─── TEXTO FORNECIDO

Nosso cinema nunca teve uma história fluente, sempre viveu de ciclos que se abriam e fechavam, durando sempre muito pouco. Para ficarmos apenas nos ciclos mais recentes, a chanchada foi absorvida pela televisão, a Vera Cruz faliu por má distribuição de seus produtos, o Cinema Novo foi amordaçado pela ditadura militar, a Embrafilme fechada pela mesquinharia trágica de Fernando Collor.

Hoje vivemos o que se convencionou chamar de "retomada", período de produção cinematográfica crescente e intensa que já dura cerca de 20 anos e que esperamos não seja mais um ciclo, e sim o início da história de nosso cinema como atividade permanente no país.

Inventado na virada do século 19 para o 20, o cinema é uma arte complexa capaz de absorver as outras e uma produção híbrida de artesanato e indústria. Digamos que o cinema não tem caráter, embora tenha muita personalidade. Em confronto com a grandeza do cinema americano do século passado, nossas elites sempre viram o cinema brasileiro esbarrando em falta de preparo intelectual e em fragilidade técnica irreparáveis.

Hoje vivemos uma prática universal do audiovisual e o Brasil acompanha bem essa nova forma de conhecimento humano. Filma-se em todo lugar do mundo e em todas as camadas sociais de cada país. A televisão, o digital, a internet, os games, o celular, se tornaram meios hegemônicos de comunicação entre os jovens, inclusive no Brasil. E é isso que está determinando o futuro da cultura global.

Como o avozinho patriara dessa família, o cinema continua merecendo o respeito que lhe é devido, se tornou um espaço nobre dessa revolução audiovisual, sempre consultado e referido quando há dúvidas no ar. O cinema, como o conhecemos hoje, não vai acabar nunca, mas é claro que o futuro dele será necessariamente outro.

──────

> _O QUE SE PEDE_: No texto sobre o cinema brasileiro, há quanto tempo já dura o período chamado de "retomada"?

─── TRECHO DA FONTE

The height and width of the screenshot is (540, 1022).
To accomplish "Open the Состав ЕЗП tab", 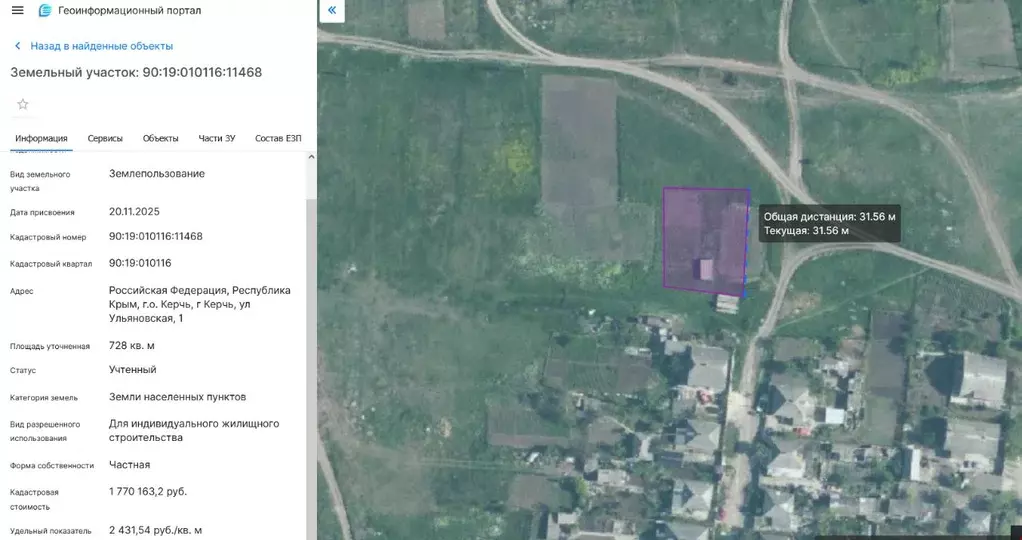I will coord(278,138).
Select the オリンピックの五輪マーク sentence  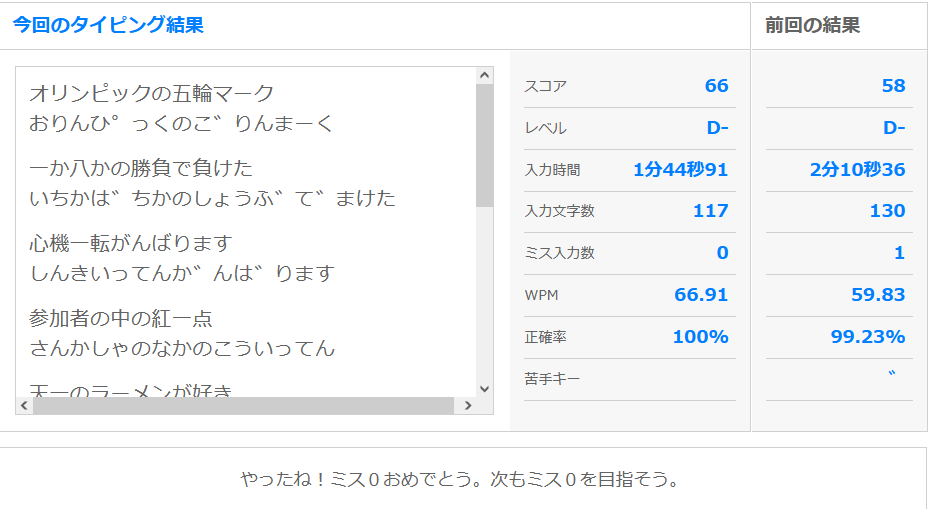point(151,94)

──────

> _RESPOSTA DA TAREFA_: Cerca de 20 anos.